Yani Tahran, ABD’ye krizi daha fazla tırmandırmak istemediğini, ancak iç kamuoyunu tatmin etmek için bir şeyler yapmaları gerektiği yönünde bir mesaj vermek istemişti.

Mesajı alan Trump da, her zamanki tehdit söylemlerinden saparak krizi tırmandırmak istemediği izlenimi verdi. Uluslararası ilişkiler analistleri, Trumpın nispeten uzlaşmacı tonunu görünce oldukça şaşırdılar.

Bu krizin sonuçları da beklenenden farklıydı: Süleymani suikastından önce İranlılar hükümete karşı hoşnutsuzluklarını dile getirmek için büyük şehirlerin sokaklarında gösteriler yapıyordu. Suikast bu eğilimi tersine çevirdi, insanların günlük sorunlarını unutmalarına ve Amerikan politikasına karşı yeniden birleşmelerine yol açtı.

Benzer bir eğilim ABDde somut olarak görüldü. Trumpın önümüzdeki seçimlerde popülaritesini artırmak için Süleymani’nin öldürülmesini onayladığı yönünde spekülasyonlar vardı, ancak çeşitli ABD şehirlerinde yapılan gösteriler Amerikalıların bu eyleme karşı olduğunu kanıtladı.  Dahası, ABD yasaları bu tür operasyonların yabancı ülkelerde yürütülmesi için Kongre onayının gerekli olduğunu öngörmektedir. Kongre’nin Demokrat üyeleri, Süleymaninin Trump’ın görevden alma sürecinde öldürülmesini, Başkan’ın ABD yasalarını çiğnemesinin yeni bir kanıtı olarak kullanabilirler.

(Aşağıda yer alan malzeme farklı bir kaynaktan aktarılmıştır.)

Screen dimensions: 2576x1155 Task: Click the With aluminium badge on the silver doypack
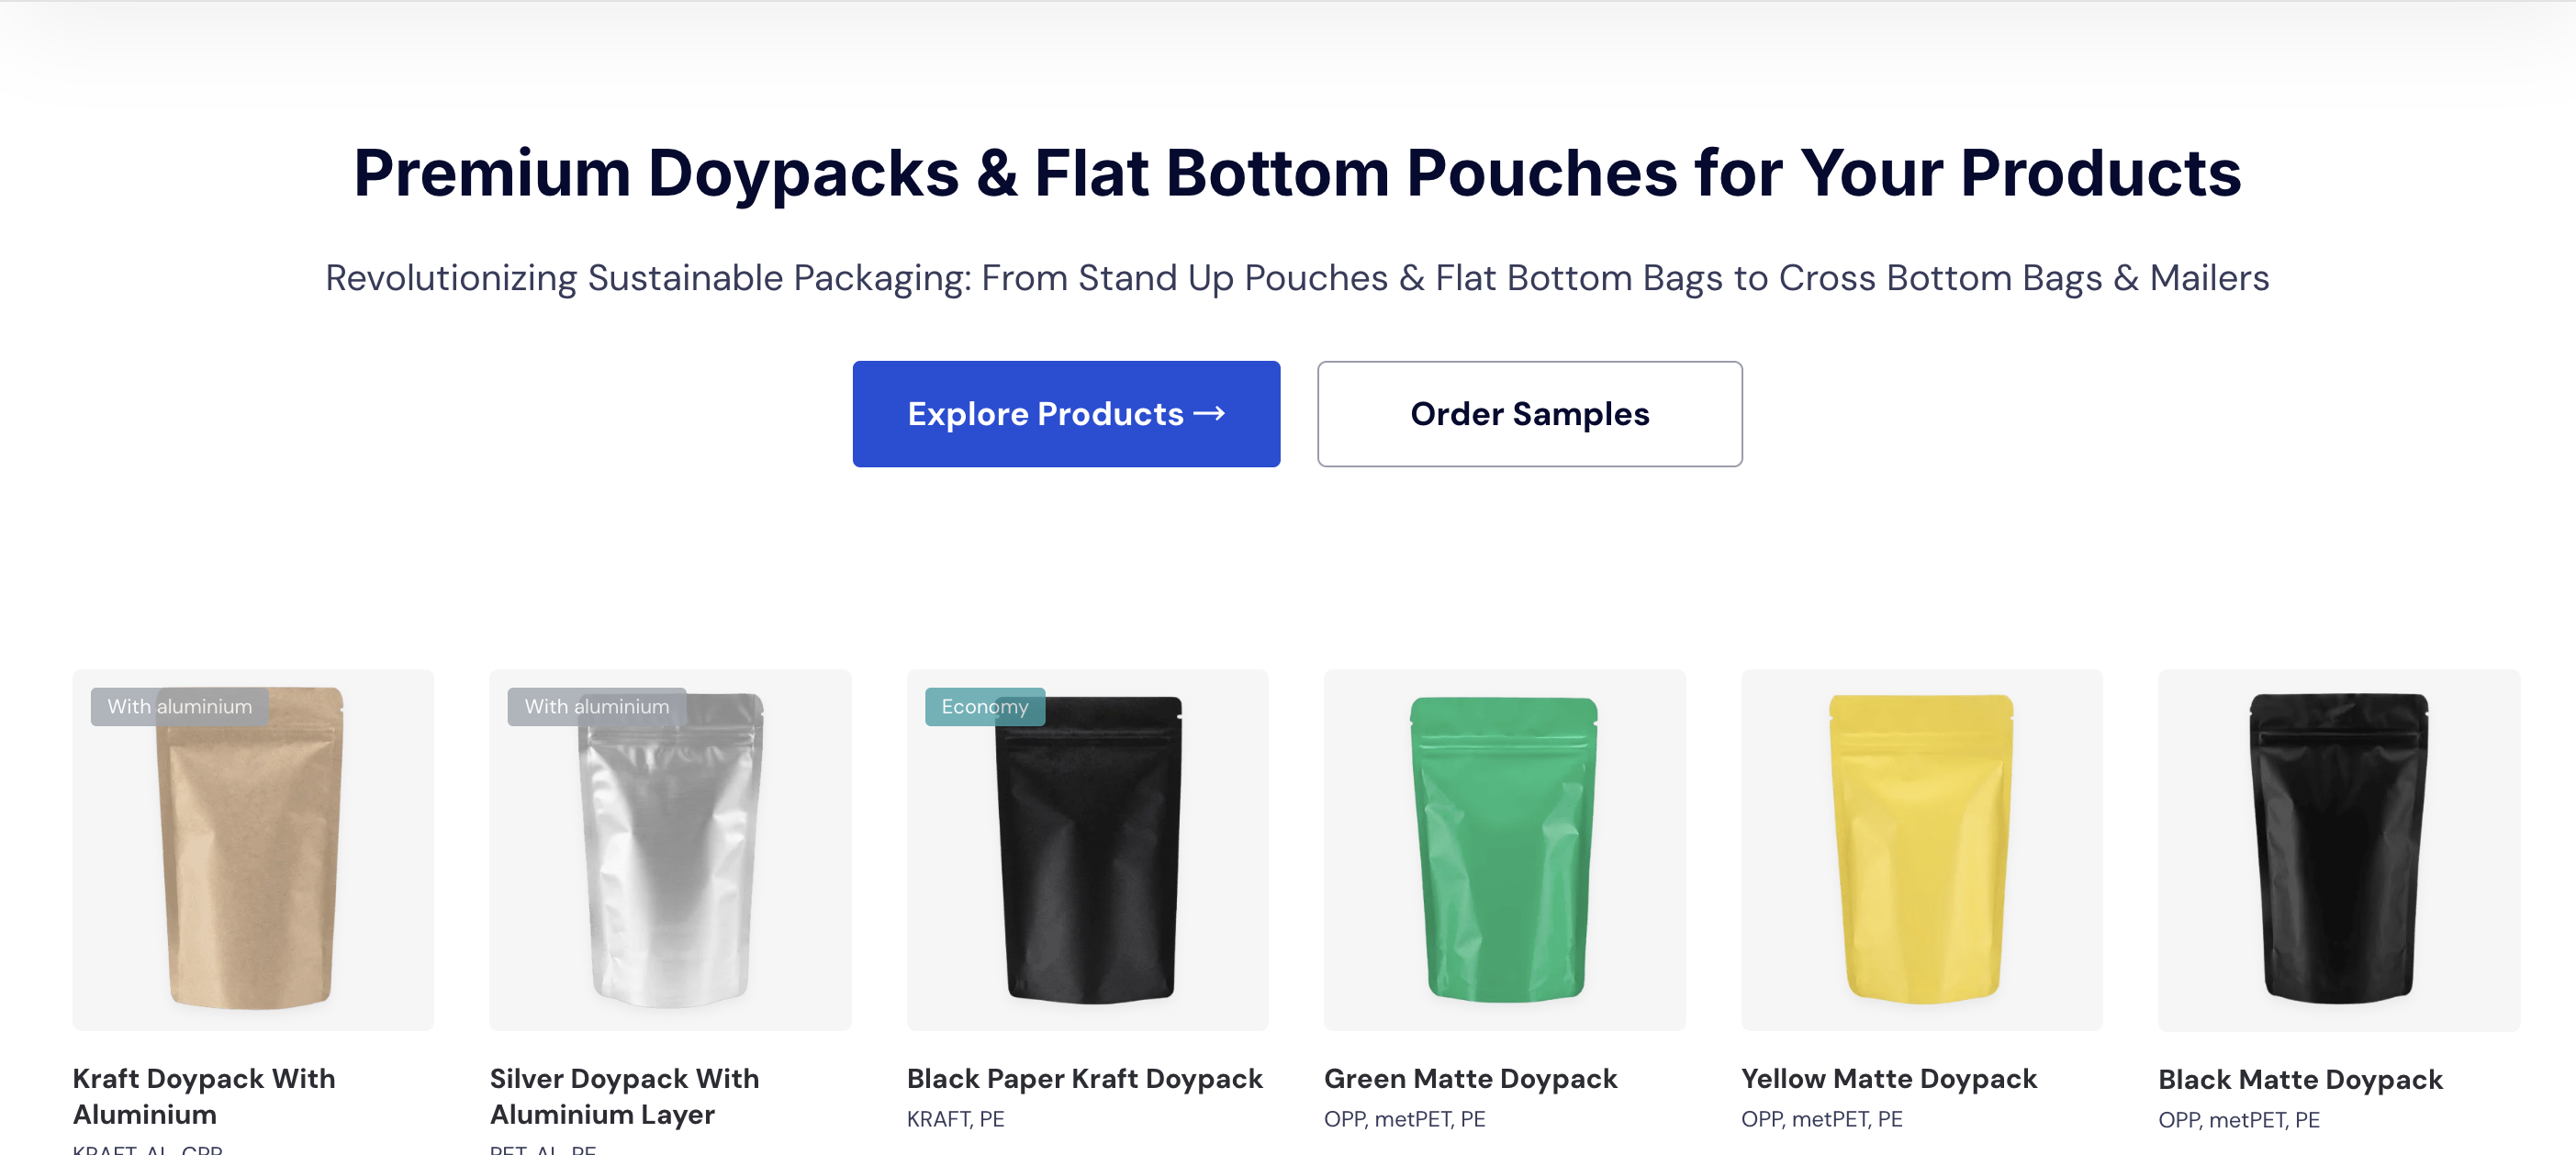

Irak, Süleymaninin öldürülmesine tepki gösteren ilk ülke oldu. Irak Parlamentosu, Şii üyelerinin oylarıyla ABD güçlerini sınır dışı etme kararı aldı. Karar hükümet için bağlayıcı olmamakla birlikte, Irak Başbakanı Adil Abdulmehdi de ABD güçlerini Iraktan ayrılmaya davet etti. Bağdattaki son karışıklıklarla birlikte, bu durum Iraktaki Amerikan askeri varlığında yeni bir tedirginliğe neden olabilir.

Irak Parlamentosu’nda kabul edilen kararda diğer yabancı askeri birliklerin geri çekilmesi ibaresi de yer aldı. Bu, Irakın kuzeyindeki Kürt Özerk Bölgesinde konuşlanmış Türk askeri müfrezesine bir gönderme olabilir.

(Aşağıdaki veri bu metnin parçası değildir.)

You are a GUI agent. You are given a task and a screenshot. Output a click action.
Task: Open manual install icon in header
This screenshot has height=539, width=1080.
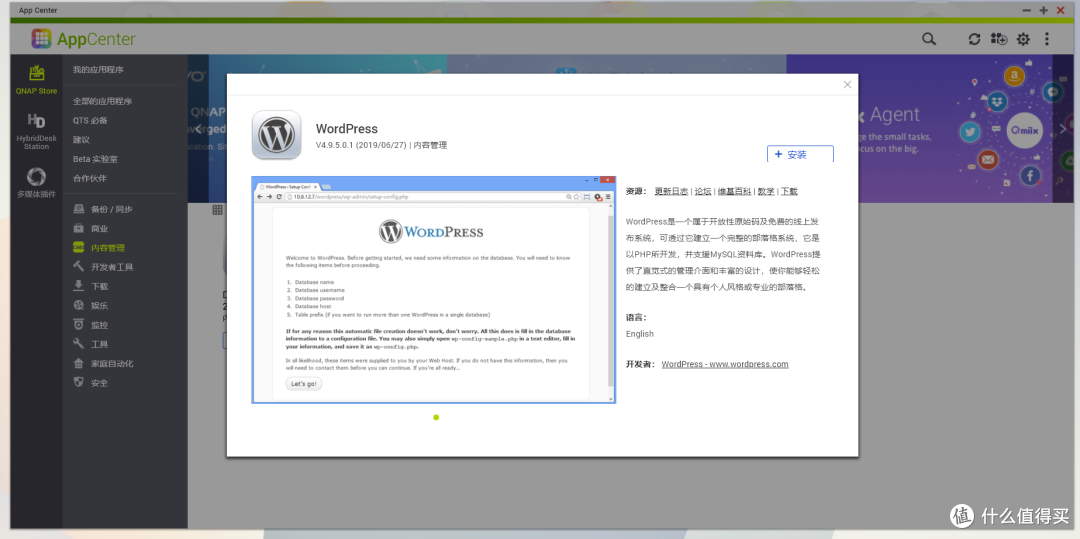(x=998, y=39)
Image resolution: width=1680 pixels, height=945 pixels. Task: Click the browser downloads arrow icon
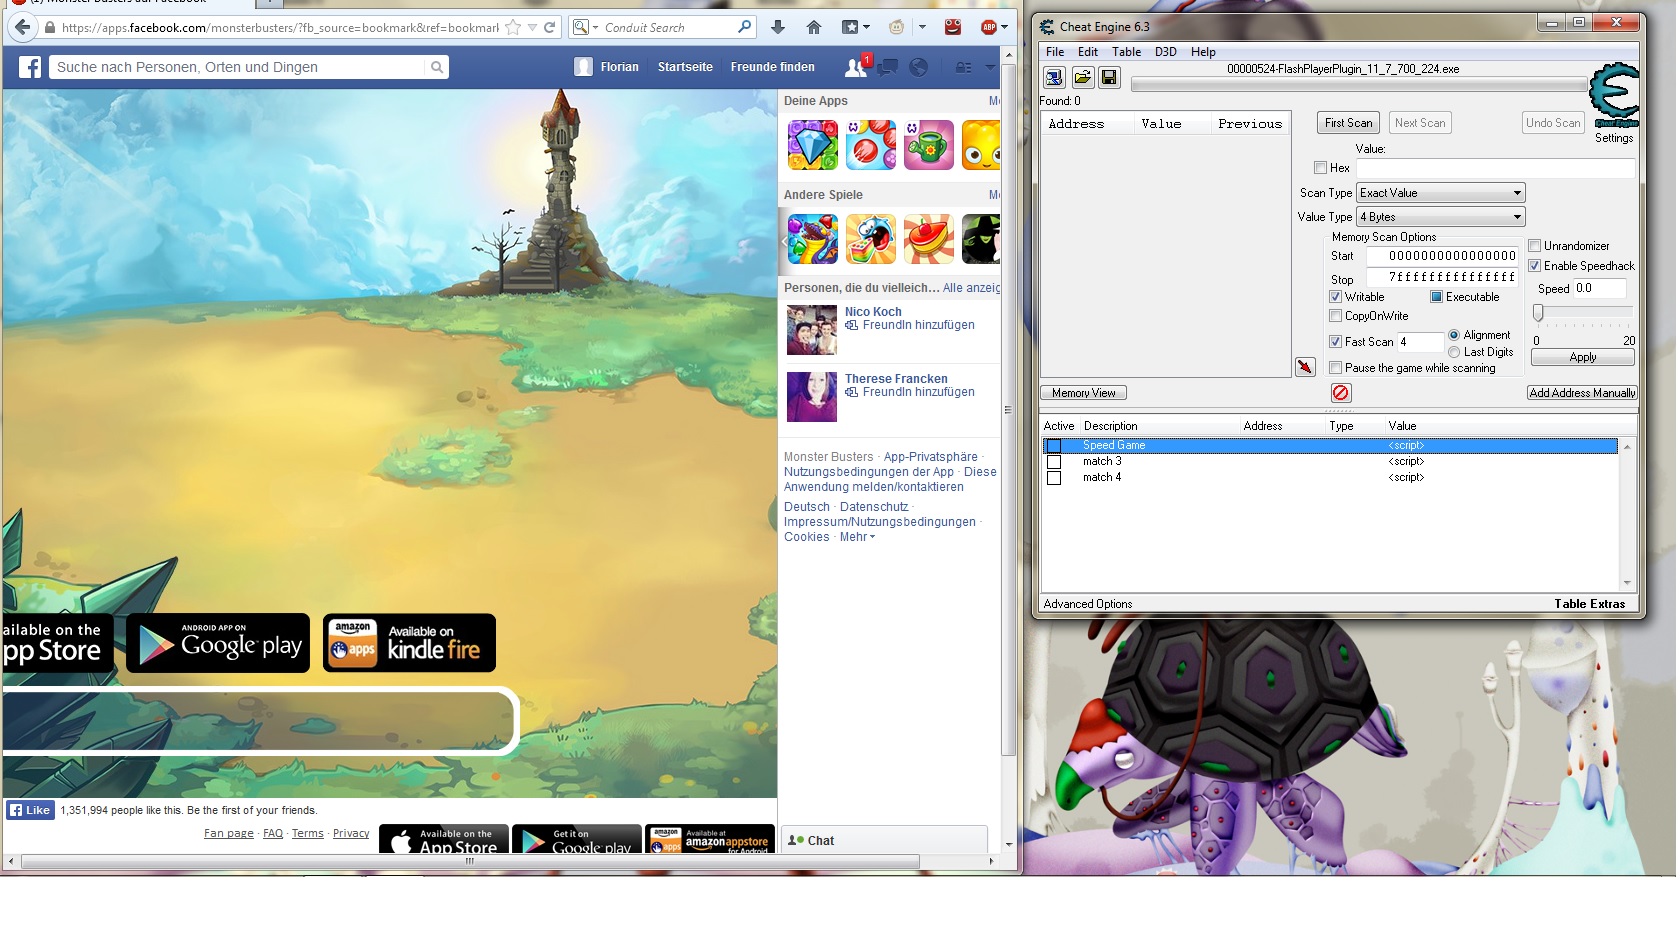pyautogui.click(x=778, y=27)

İran birkaç yıl önce asimetrik savaş doktrinini kabul etti. Bu zarar verme potansiyeline sahip olmasına karşın, bir süper güç ile cephe çatışmasından kaçınılacağı anlamına geliyordu.

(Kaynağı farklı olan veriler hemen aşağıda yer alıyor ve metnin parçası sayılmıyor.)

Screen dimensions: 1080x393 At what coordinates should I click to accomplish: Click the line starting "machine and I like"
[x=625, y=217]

Herkes İranın öyle ya da böyle ABDye yönelik bir misilleme yapmasını bekliyordu, ancak herhangi bir misilleme de krizin daha da tırmanması yönünde atılmış bir adımdır. Gerginlik devam ederse, İranın bundan zaferle çıkması beklenemez. Her iki taraf da bu gerginliğin sonuçlarına katlanacak. Ancak Amerikalılar İranlılar kadar zorluklara karşı dirençli değiller, bu yüzden Amerikalılar artan gerilimden daha fazla etkilenecektir.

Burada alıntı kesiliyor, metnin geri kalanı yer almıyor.